• **Records to process**:
• • •

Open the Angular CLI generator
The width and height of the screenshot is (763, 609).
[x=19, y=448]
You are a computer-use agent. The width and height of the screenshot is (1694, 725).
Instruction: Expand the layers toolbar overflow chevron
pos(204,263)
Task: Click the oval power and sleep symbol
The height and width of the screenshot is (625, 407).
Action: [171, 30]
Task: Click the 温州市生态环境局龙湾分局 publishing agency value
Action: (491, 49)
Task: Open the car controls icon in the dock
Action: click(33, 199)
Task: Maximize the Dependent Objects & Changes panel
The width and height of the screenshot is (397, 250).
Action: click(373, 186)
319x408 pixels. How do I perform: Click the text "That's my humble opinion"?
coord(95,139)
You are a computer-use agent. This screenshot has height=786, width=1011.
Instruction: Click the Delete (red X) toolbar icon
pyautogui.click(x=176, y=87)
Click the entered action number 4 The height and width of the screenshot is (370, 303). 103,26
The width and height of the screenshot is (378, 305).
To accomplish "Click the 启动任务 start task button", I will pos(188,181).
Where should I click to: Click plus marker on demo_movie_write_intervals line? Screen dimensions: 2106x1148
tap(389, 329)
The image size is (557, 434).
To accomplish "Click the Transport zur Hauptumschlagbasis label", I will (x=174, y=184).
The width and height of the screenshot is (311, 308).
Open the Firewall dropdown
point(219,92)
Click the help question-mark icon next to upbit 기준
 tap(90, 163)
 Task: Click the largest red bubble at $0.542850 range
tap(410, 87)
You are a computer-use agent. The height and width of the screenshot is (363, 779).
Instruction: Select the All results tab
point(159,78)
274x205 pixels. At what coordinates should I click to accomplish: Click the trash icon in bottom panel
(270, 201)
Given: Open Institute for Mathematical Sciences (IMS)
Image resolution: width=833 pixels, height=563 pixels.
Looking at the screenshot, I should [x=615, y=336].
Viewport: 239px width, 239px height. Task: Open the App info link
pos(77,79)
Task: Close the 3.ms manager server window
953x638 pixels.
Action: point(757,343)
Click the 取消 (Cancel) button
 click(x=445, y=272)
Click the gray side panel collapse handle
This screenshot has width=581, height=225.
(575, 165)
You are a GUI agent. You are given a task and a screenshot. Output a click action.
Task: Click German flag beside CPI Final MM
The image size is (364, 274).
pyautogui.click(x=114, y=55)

• • •

• **Description of the task**:
Locate the string "computer" in the listing above and copy every line where it occurs.

• **Exercise result**:
You are a computer-use agent. The width and height of the screenshot is (1694, 725).
You are a computer-use agent. This screenshot has height=786, width=1011.
You are a computer-use agent. The height and width of the screenshot is (363, 779).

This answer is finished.